_What the exercise asks_.
Go to the line below containing "Task: Open the Claim a Bonus button" and print exactly from there through the line containing "This screenshot has width=725, height=1568.", both included. Print nothing else.

+++ Entries shown +++

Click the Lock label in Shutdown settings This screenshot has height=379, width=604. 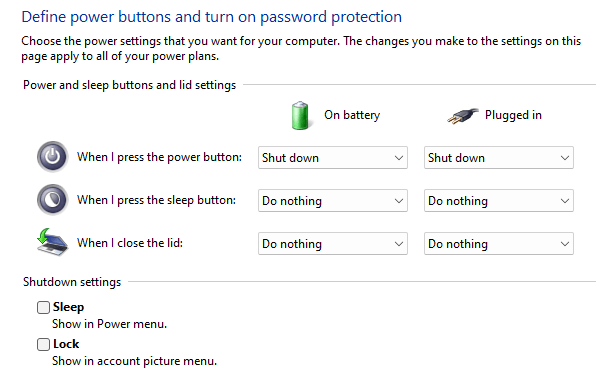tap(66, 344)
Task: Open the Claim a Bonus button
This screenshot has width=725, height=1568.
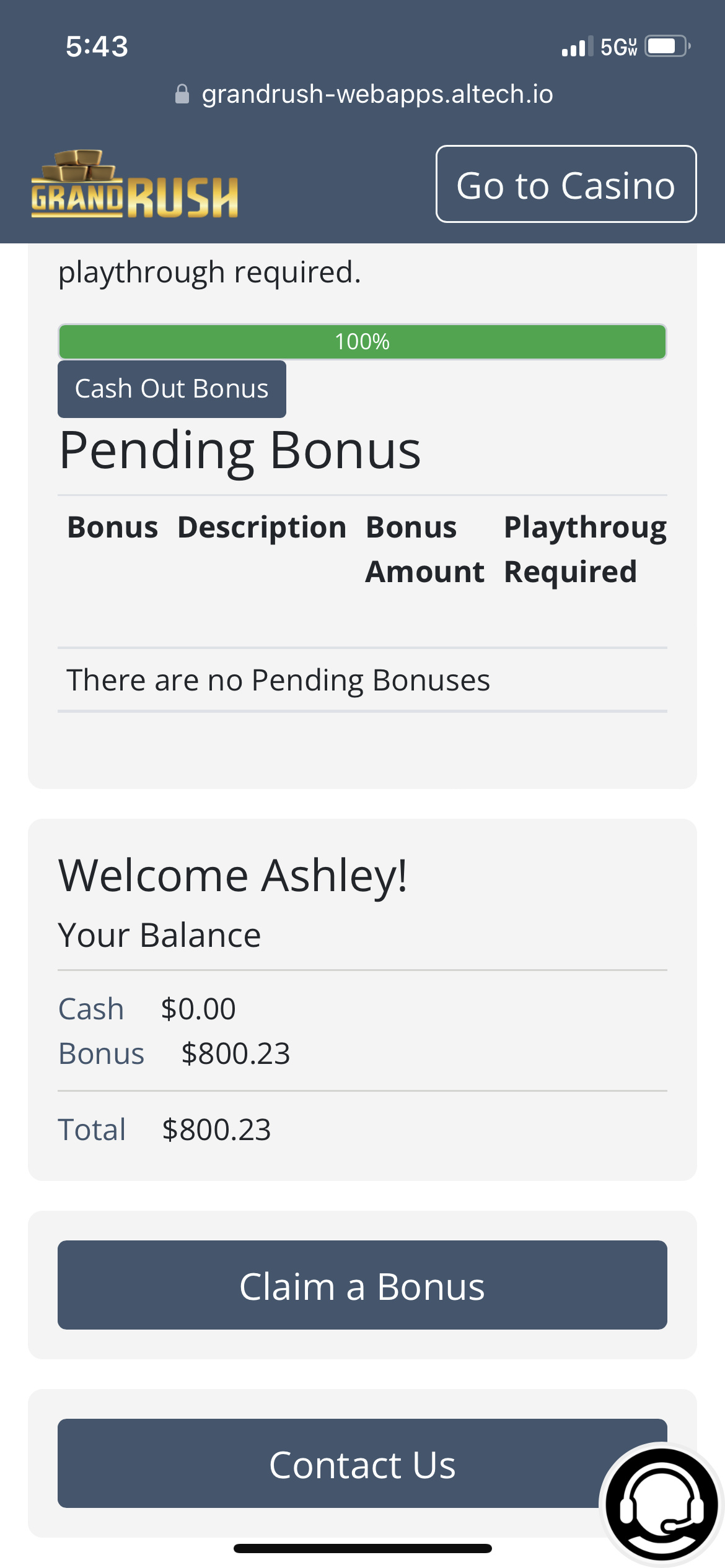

+++
+++ Entries shown +++

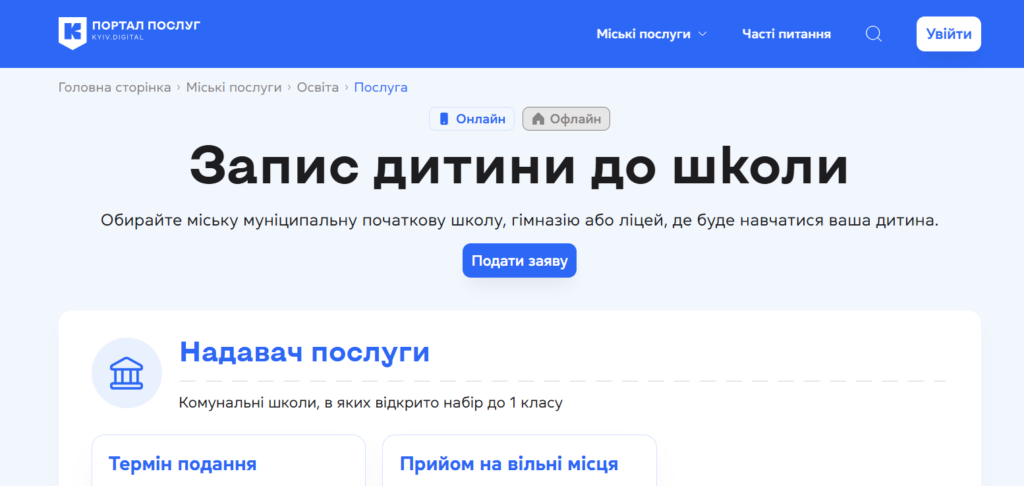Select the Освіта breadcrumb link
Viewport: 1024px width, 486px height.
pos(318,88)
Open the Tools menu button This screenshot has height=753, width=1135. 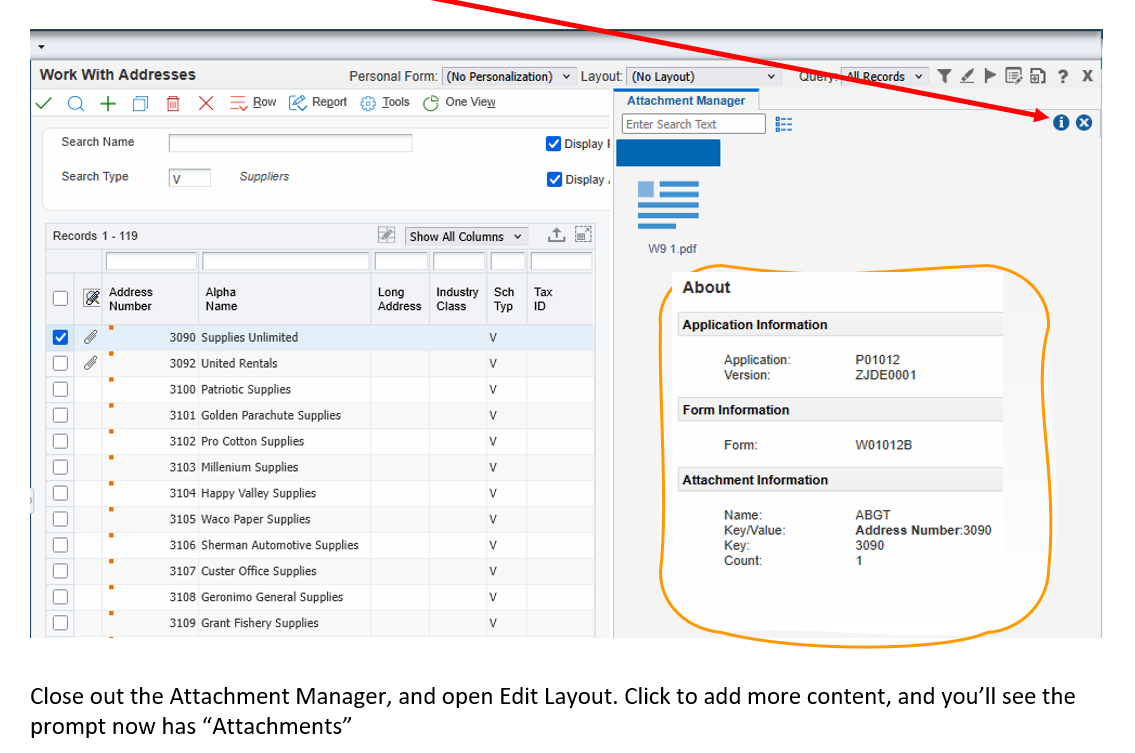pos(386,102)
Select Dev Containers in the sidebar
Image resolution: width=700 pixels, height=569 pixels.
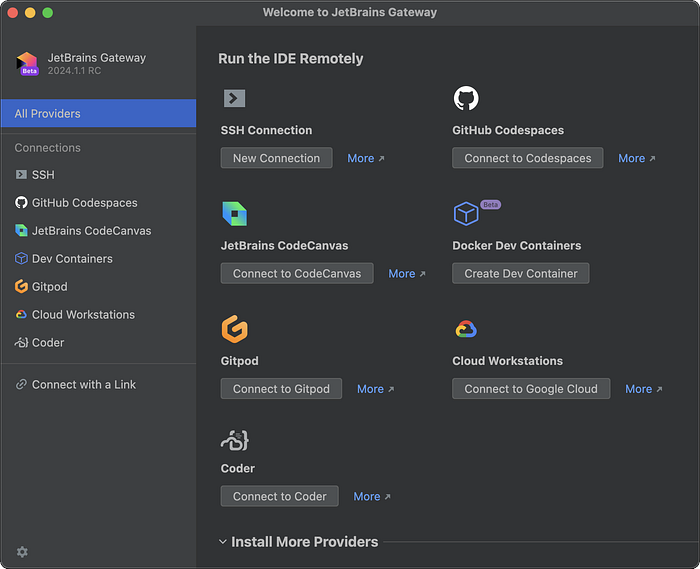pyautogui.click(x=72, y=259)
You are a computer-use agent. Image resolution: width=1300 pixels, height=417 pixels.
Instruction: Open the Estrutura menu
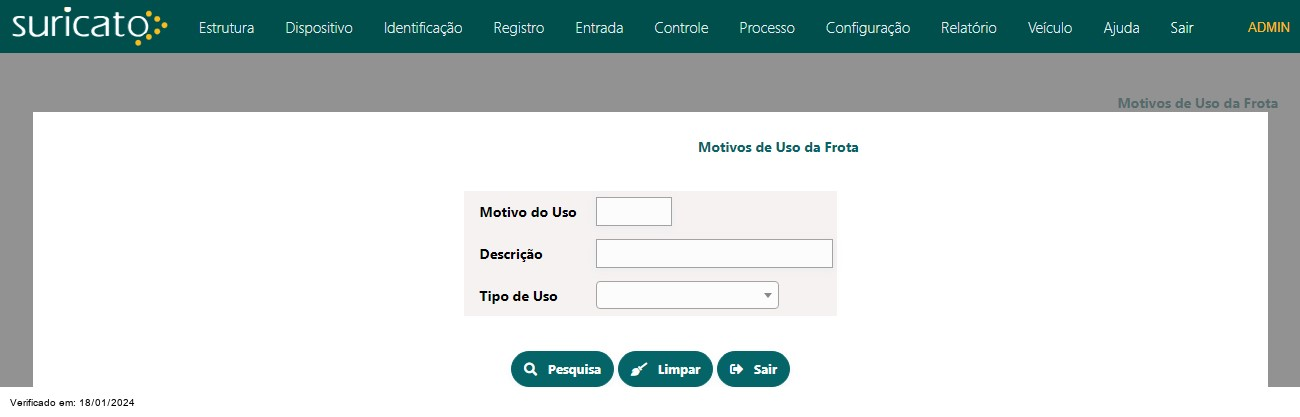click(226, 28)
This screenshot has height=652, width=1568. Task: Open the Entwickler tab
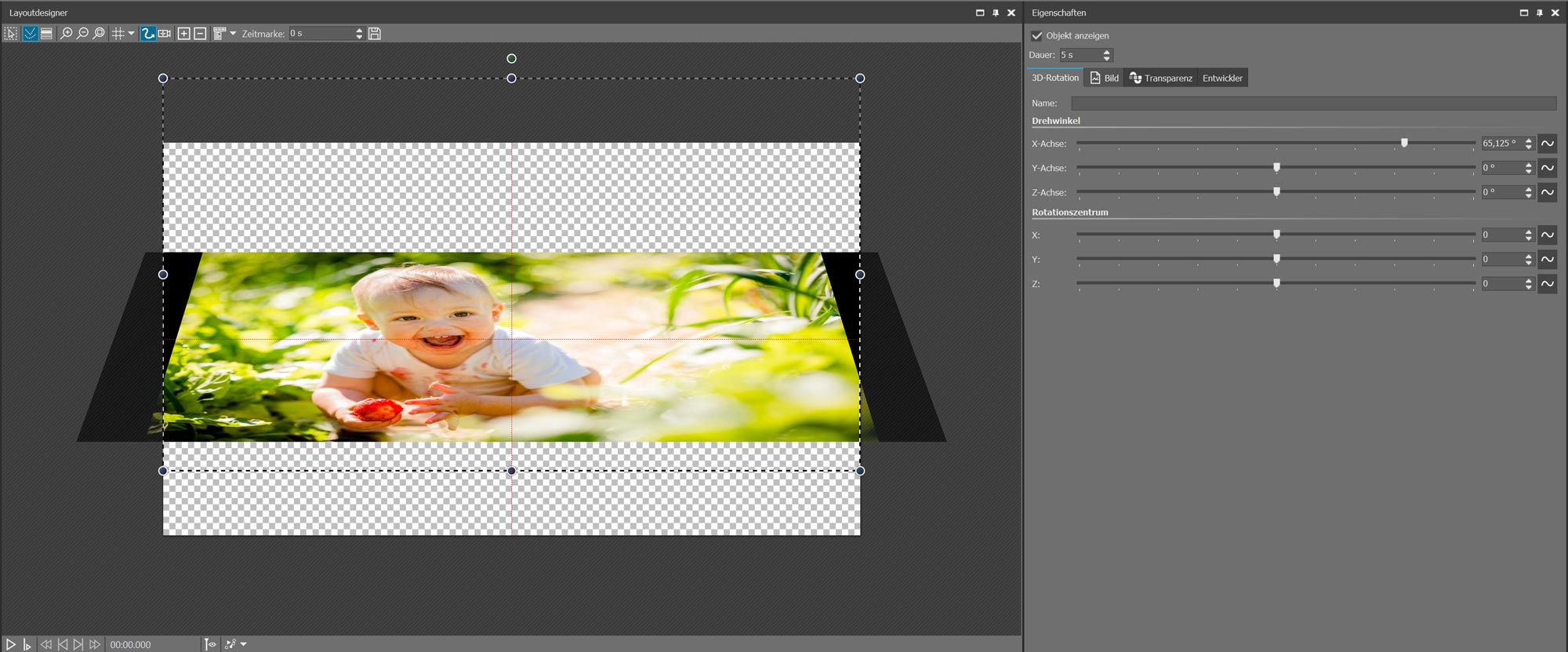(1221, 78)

+++

_Response box_.
Task: Open the Claim a Bonus button
This screenshot has width=725, height=1568.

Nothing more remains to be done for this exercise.